This code was developed to analyze the images in our paper on spontaneous pattern formation in organic semiconductors. If you find this code useful, please cite:
Formation of aligned periodic patterns during the crystallization of organic semiconductor thin films. Nature Materials 1 (2019). doi: 10.1038/s41563-019-0379-3.
This package provides an interactive GUI for measuring crystal growth rates from timeseries polarized optical microscopy images. The GUI allows the user to load a series of images and customize various image processing routines to improve edge detection. Two edge detection routines are included:
- Grain thresholding: Grains which are brighter or darker than the amorphous background are thresholded, and the edge is detected as the last point which is above a certain threshold.
- Image subtraction: Subsequent images are subtracted to yield a thresholded image of the regions which changed most between two moments in time. If the parameters are tuned properly, a continuous band around each crystalline grain can be obtained.
See below for example usage of the application:
(screen capture is made with https://www.screentogif.com/)
Example crystal growth:
To ensure that the GUI runs properly, it is recommended that you create a virtual environment using Anaconda (see docs here)
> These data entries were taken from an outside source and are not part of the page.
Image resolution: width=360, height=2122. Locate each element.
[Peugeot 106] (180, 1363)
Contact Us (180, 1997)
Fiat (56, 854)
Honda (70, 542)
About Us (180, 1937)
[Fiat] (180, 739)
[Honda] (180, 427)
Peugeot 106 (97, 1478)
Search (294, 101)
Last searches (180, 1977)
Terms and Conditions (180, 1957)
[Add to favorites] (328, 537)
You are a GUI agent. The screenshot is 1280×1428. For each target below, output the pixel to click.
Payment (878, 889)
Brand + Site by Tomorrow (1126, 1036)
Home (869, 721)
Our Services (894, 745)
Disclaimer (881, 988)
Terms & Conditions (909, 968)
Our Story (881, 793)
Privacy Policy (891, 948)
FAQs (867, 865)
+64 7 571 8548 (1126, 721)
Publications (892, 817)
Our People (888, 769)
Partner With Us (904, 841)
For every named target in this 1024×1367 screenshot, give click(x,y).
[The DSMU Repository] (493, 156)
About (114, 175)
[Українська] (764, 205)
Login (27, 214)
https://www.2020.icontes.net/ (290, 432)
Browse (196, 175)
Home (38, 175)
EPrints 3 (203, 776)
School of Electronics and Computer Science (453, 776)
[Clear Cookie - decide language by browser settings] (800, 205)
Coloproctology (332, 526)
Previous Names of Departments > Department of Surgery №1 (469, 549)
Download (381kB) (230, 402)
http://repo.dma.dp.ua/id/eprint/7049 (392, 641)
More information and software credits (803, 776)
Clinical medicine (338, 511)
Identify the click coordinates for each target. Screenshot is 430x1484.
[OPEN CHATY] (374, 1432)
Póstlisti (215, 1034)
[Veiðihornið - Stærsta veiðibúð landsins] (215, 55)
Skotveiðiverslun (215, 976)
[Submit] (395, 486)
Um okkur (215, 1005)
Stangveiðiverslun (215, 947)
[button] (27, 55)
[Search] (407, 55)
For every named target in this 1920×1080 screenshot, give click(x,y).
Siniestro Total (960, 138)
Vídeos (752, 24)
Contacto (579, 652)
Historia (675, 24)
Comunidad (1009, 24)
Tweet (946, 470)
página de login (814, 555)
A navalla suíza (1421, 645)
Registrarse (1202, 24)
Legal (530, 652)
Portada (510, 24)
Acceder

Install the environment from the environment.yml file in this repository (you can change the name of the environment that will be created in the first line of environment.yml):
conda env create -f environment.yml
Then activate this environment:
conda activate py35_image
Then, run the program:
python GrowthRateAnalyzer.py
To delete an environment:
conda env remove -n ENV_NAME
To update the environment.yml file:
conda env export > environment.yml
ManualGrowthRateAnalyzer.py allows user to manually pick out edge points. This is useful for very low contrast images where it is difficult to automate edge detection, where high accuracy is needed, or for situations where a user wants to evaluate the accuracy of measurements based on edge detection.